Adapted from the Bernice Rubens novel by Schlesinger and Ruth Prawer Jhabvala, the longtime scenarist for director James Ivory and producer Ismail Merchant, “Madame Sousatzka” premieres tonight at the Beverly Center Cineplex as the opening attraction in the Women in Film Festival. (It begins a regular run Friday at selected theaters.)

The film is in the literate Merchant-Ivory tradition. It is also in the venerable star-vehicle tradition--more in keeping with the stage than the screen--that says that when an exalted actress of a certain age is playing even a mild eccentric, you’ve got to drum up the laughs.

The film is overly cute around the edges but substantial enough at the core to sustain this needless sentimentalizing effect. Sousatzka takes herself so seriously that she is often unintentionally hilarious, giving inherent comic relief to what is essentially a portrait of loneliness and frustration.

For about 30 years Madame Sousatzka has lived in a spacious, dusty, tchotchke-filled second-floor flat in a crumbling Italianate Victorian townhouse that stands in an elegant period neighborhood undergoing gentrification at a furious pace. Above her is the good-hearted Jenny (Twiggy), a model and aspiring pop singer of minor talent. Below her is Cordle (Geoffrey Bayldon), a kindly osteopath in his 60s. On the damp ground floor lives the building’s elderly, calmly realistic owner, Lady Emily (Peggy Ashcroft), who was born in the house. We soon get to know and care about these people as much as we do Madame S.

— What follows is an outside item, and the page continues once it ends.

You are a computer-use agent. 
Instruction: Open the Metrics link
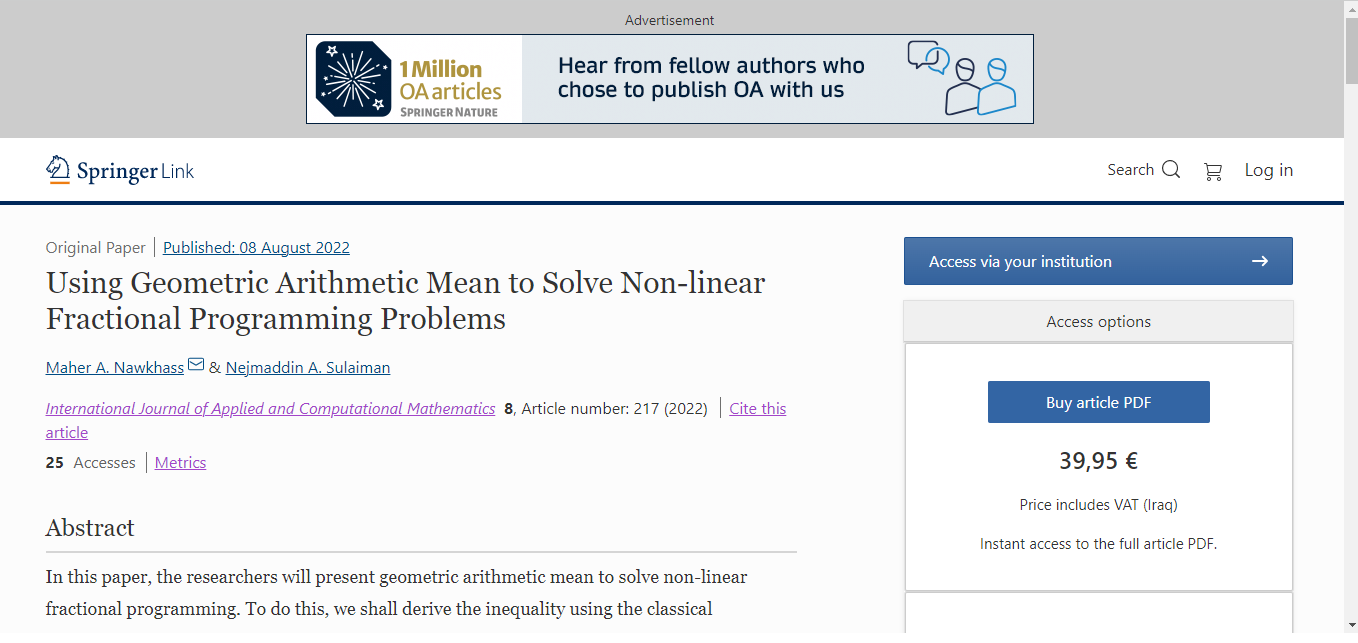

The latest youth to climb the stairs to Madame’s door is 15-year-old Manek Sen (Navin Chowdhry, in a splendid screen debut), the London-born son of a silly but loving, impoverished Delhi aristocrat (Shabana Azmi). Typically, Madame S. comes on like a curmudgeon, but the well-behaved Manek is smart enough to appreciate that she’s a truly gifted teacher who has his best interests at heart.

But has she really? For in time she comes to love him as she did his immediate predecessor (Sam Howard).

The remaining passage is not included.